Reputation: 2644
I would like to write R function
for coloring branches in dendrogram based on the given dendrogram object, specified number of clusters and vector of colors. I want to use base R
instead of dendextend
.
Using the exact code from this answer: https://stackoverflow.com/a/18036096/7064628 to similar question:
# Generate data
set.seed(12345)
desc.1 <- c(rnorm(10, 0, 1), rnorm(20, 10, 4))
desc.2 <- c(rnorm(5, 20, .5), rnorm(5, 5, 1.5), rnorm(20, 10, 2))
desc.3 <- c(rnorm(10, 3, .1), rnorm(15, 6, .2), rnorm(5, 5, .3))
data <- cbind(desc.1, desc.2, desc.3)
# Create dendrogram
d <- dist(data)
hc <- as.dendrogram(hclust(d))
# Function to color branches
colbranches <- function(n, col)
{
a <- attributes(n) # Find the attributes of current node
# Color edges with requested color
attr(n, "edgePar") <- c(a$edgePar, list(col=col, lwd=2))
n # Don't forget to return the node!
}
# Color the first sub-branch of the first branch in red,
# the second sub-branch in orange and the second branch in blue
hc[[1]][[1]] = dendrapply(hc[[1]][[1]], colbranches, "red")
hc[[1]][[2]] = dendrapply(hc[[1]][[2]], colbranches, "orange")
hc[[2]] = dendrapply(hc[[2]], colbranches, "blue")
# Plot
plot(hc)
In the code above, you have to manually select the branches to recolor them.
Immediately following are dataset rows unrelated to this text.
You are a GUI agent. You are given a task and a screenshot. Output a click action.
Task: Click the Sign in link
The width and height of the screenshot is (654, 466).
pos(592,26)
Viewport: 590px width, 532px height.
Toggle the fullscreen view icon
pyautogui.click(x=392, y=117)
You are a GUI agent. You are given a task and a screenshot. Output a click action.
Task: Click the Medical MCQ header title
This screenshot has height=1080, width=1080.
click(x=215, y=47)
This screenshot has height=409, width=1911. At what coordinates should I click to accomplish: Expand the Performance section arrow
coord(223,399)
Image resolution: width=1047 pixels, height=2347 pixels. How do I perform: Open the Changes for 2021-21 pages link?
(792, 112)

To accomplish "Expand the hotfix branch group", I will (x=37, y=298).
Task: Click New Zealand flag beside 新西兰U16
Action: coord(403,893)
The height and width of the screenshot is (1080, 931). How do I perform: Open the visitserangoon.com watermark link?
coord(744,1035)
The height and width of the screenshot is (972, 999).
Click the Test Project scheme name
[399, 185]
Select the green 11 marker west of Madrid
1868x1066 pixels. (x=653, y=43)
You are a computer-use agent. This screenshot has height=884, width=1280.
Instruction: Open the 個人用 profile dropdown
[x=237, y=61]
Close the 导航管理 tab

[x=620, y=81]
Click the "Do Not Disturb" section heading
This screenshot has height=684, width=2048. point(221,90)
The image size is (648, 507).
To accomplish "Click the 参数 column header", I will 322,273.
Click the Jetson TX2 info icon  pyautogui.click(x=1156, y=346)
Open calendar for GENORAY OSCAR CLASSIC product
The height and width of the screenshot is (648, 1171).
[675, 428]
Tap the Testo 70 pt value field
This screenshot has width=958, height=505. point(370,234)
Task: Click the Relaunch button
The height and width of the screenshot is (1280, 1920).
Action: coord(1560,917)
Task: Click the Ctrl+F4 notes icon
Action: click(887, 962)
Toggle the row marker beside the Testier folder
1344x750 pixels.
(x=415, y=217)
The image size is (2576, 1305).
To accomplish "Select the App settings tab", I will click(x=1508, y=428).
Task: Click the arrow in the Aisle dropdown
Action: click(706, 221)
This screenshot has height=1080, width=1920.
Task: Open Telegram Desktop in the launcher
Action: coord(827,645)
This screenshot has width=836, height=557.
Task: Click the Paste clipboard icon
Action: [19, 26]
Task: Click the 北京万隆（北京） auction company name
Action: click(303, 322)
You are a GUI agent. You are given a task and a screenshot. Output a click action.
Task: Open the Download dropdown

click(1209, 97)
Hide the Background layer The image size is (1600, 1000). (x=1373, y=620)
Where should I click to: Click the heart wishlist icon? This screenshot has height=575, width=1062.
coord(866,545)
I would like to have a function which finds k
highest branches and changes color for them (and all their sub-branches). So far I experimented with iteratively searching for the highest sub-branch, but it seems to be needlessly difficult. If there was a way to extract heights of all branches, find k
highest, and change the edgePar
for each of their sub-branches, would be awesome.
Upvotes: 0
Views: 636
Reputation: 1
Here is a function I wrote to make this sort of processing of dendrograms more straight forward in base R. Note that you can subset a dendrogram as a nested list by either repetitive subsetting, or by vector subsetting. So dend[[1]][[1]][[2]] is equivalent to dend[[c(1,1,2)]].
So, my solution here is to make a list of all possible vector indices for the dendrogram. You can then cycle through the elements of that list, so in this example I'm using that list with a vapply() to provide a vector of the heights of all subdendrograms including leaves.
In the code below that function, I get the vector indices of the k highest branches (as you requested). Then I use your colbranches() function with dendrapply() to color the seven highest branches with seven colors.
dend_indices <- function(dend, leaves_only=TRUE) {
prev_layer <- lapply(1:length(dend), function(x) x)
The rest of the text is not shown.